E. Todd Bradley, Ph.D.

Associate Scientist

Planetary Science

eric.bradley@ucf.edu

Biography
Research
Publications

Dr. Todd Bradley obtained a B.S. degree in physics at the University of Alabama (UAB) and a Ph.D. in planetary science/aerospace engineering at the University of Colorado in Boulder. He is currently an associate research scientist employed by the Florida Space Institute at the University of Central Florida (UCF).

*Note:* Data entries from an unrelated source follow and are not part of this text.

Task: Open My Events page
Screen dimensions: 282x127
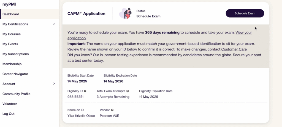Action: click(x=10, y=44)
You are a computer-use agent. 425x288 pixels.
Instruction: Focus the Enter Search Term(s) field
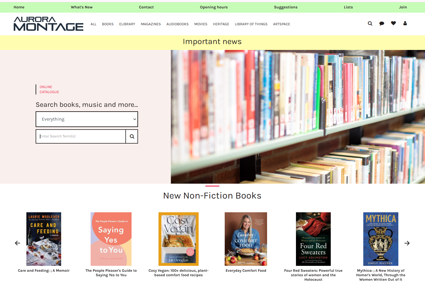81,137
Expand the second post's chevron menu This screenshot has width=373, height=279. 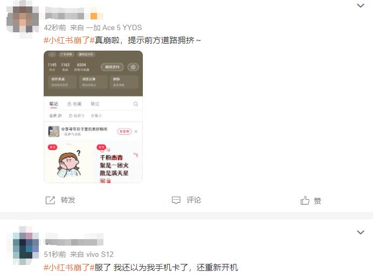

His research covers a broad range of topics in planetary science and instrumentation. He works on the Cassini mission that is currently in orbit around Saturn where he researches the composition and reflectance properties of outer solar system ices with emphasis on Saturn’s rings. He has also worked on the MESSENGER mission where he helped build and calibrate a UV-visible spectrometer (MASCS) that made observations of Mercury’s exosphere while in Mercury orbit for 4 years. He works with analyzing data from this instrument as well as ground-based data to study Mercury’s exosphere. He helped set up a lab at UCF and works with colleagues to make measurements of space weathered materials relevant to airless bodies. He built a dust detector that can be placed on a cube satellite for monitoring the micrometeoroid environment in Earth orbit. He also works with microgravity impact experiments and has made zero-gravity airplane flights to study the collisional properties of low speed impacts into simulated lunar soils and has been leading the effort to extend these investigations to icy regolith at very cold temperatures. He is currently a visiting scientist at NASA’s Marshall Space Flight Center where he is working in a lab to study the properties of very cold icy grains relevant to outer solar system and interstellar ice grains and aerosols relevant to the atmospheres of other planets and moons. Bradley has served on thesis committees for doctoral candidates at UCF and won an award from the Florida Space Grant Consortium to fund undergraduates for work on a feasibility study to fly dust detectors on a formation of cubesats in low Earth orbit. Bradley was awarded a NASA flight opportunities award to carry undergraduate students on a series of NASA zero-g flights to test a magnetic torque coil attitude control system for a cubesat.